By Sam Hartnett and Walter Kok

Imagine working for a telecommunications company circa 2007, just as traditional mobile phones were on the brink of morphing into the pocket-sized, supercomputing, market-dominating smartphones they’ve become today. If you were responsible for setting your company’s strategy, you might have started with a simple thought experiment centered on two complementary questions:

  • In five years’ time, can you imagine a world without smartphones?
  • What about a world without landlines?

Obviously, telco business models and architectures had to radically change to accommodate the transition from a network designed for relatively passive, often-analog endpoints (i.e., landlines) to one optimized for complex, mobile, intelligent, fully-digital devices.

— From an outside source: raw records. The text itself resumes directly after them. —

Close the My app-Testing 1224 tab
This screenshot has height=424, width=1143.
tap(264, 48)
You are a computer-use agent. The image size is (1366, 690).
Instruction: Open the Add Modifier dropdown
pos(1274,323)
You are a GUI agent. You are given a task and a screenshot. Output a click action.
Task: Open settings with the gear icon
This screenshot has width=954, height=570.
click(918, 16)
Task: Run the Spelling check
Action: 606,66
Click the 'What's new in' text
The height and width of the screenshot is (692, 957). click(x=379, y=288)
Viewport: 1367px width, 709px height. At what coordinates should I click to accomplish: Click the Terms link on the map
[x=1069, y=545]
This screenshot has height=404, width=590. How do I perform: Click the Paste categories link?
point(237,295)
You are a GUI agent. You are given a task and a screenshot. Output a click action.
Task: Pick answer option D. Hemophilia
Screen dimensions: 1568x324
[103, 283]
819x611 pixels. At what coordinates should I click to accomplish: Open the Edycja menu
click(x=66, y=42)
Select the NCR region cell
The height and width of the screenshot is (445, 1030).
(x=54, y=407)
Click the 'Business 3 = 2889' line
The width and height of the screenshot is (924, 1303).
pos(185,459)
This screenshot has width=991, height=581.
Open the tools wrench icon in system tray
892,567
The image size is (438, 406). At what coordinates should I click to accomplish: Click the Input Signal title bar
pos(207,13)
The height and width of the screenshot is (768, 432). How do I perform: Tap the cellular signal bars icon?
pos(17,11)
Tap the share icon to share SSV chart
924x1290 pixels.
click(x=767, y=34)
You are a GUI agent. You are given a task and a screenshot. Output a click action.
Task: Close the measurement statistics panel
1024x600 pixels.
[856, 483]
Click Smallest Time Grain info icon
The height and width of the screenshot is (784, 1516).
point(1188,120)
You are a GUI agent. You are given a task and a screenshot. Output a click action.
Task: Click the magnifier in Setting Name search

This should sound familiar to anyone working in the energy sector today. At this point we know that the asset base that comprises the grid is going to be vastly different in the future than it is now, and customers of all shapes and sizes — from households to multi-building campuses to multinational corporate buyers — have unprecedented agency over their energy supply. Renewables and distributed energy resources (DERs) are getting ever cheaper, more powerful, and easier to manage via digital technologies. Meanwhile, learning curves for fossil-fuel generation plateaued decades ago, and coal, gas, and oil assets are only getting comparatively more expensive and less prevalent.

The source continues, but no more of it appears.